Still, was there meaning in these petrochemical gonads? Irony? Prank? Postmodern critique of gender norms? Radical rejection of patriarchal tropes through appropriation of male genitalia?

The social contract as envisioned by Rousseau was not designed for this. Democracy, human rights, collective dignity? Yes. Plastic testicles on the back of a Toyota Titan Howler? Absolutely not.

Hobbes believed life without government was “nasty, brutish, and short.” I generally agree, but argue that life with government has somehow produced a scenario where I’m stuck in traffic behind a Jeep Inferno Stallion, eyeball-to-clangers.

I cannot point to the exact section of the social contract that discourages such a thing, but I assume it’s located in the part about not making public spaces unbearable for everyone else. Or maybe tucked into an addendum called “This Should Really Go Without Saying.”

But if the driver in front of me didn’t care about the affixed Truck Nuts on her Honda Oblivion Rover, then the entire framework of cultural semiotics disintegrates. They mean nothing.

And if they aren’t anything, nothing is. Everything just sways pointlessly.

Perhaps material offers meaning. After all, there is something grotesquely poetic about the fact that the fake gonads are plastic. Plastic is eternal.

Glaciers will melt, cities will sink, and centuries from now when the Great Plains are waterfront property, an archaeologist —  probably also named Earl  —  will stumble upon slightly cracked, sun-bleached Truck Nuts. He’ll turn them in his hands and ask, “What god did these people worship?”

It’s not an unreasonable question. What else could they be other than an object of reverence? Is this who we are? Cheap, crass, oscillating as if to measure the time we have left before the entire country embraces hollow spectacle under the hazy guise of “I’m just asking questions”?

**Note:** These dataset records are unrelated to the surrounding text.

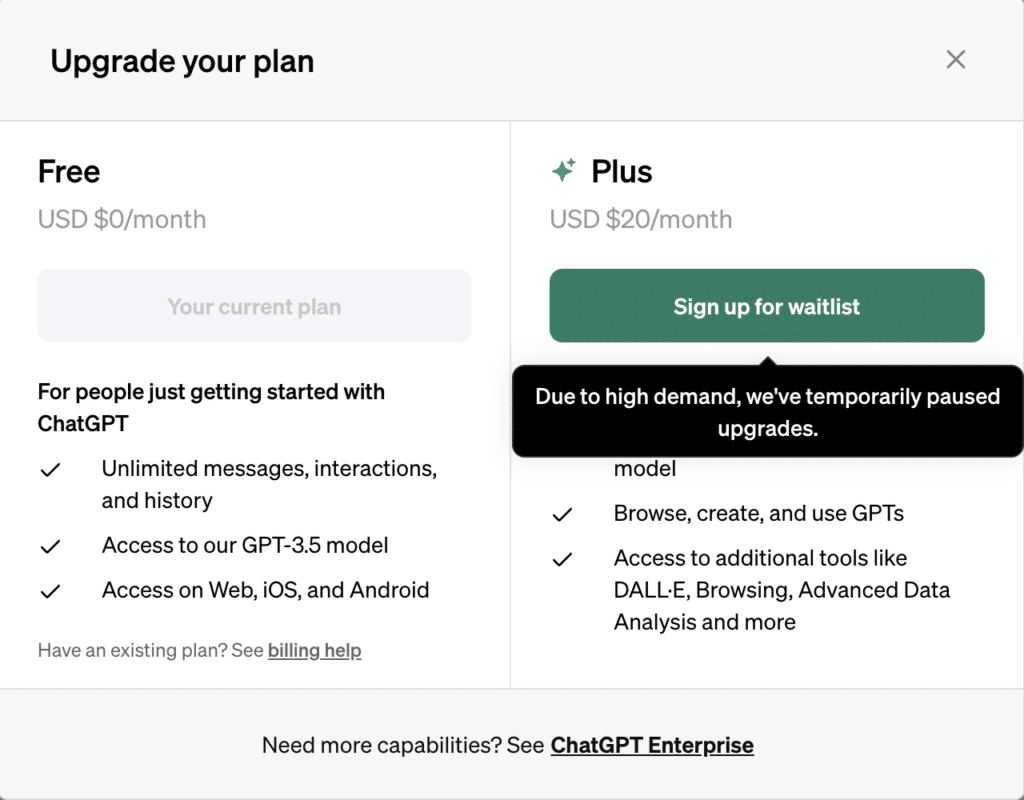
Task: Click the Plus plan title
Action: click(x=622, y=172)
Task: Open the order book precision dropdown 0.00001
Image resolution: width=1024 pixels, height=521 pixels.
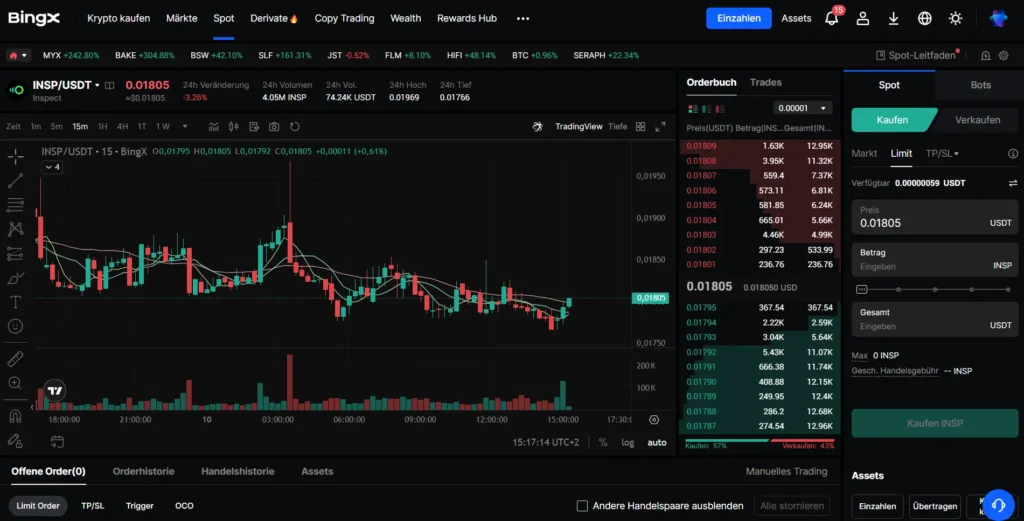Action: pyautogui.click(x=803, y=108)
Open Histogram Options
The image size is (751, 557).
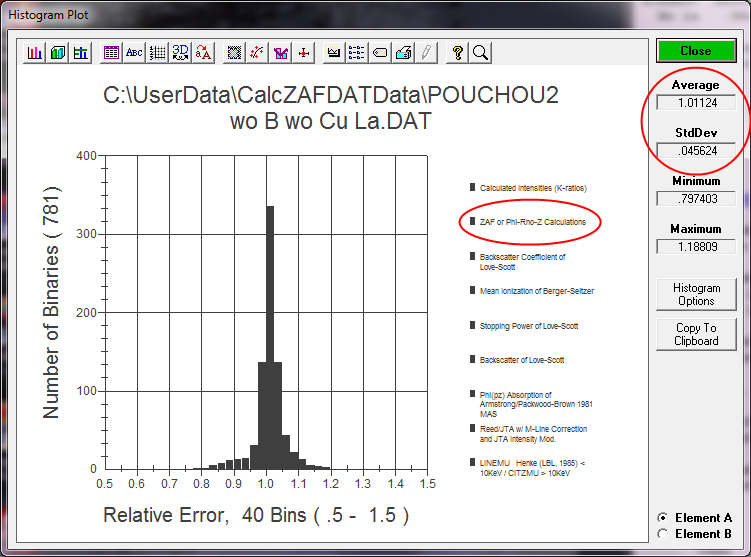(696, 294)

Or maybe we worship the in-your-face part.

The woman in the truck zipped off with the patriarchal baubles wobbling behind her, she and they blissfully unaware of my Big Thoughts.

I sat there, eating her proverbial dust, realizing two things:

  1. You cannot parody a culture that’s already doing it for you.
  2. At some point Truck Nuts will come factory-installed. Standard.

And only Earl will understand the horror.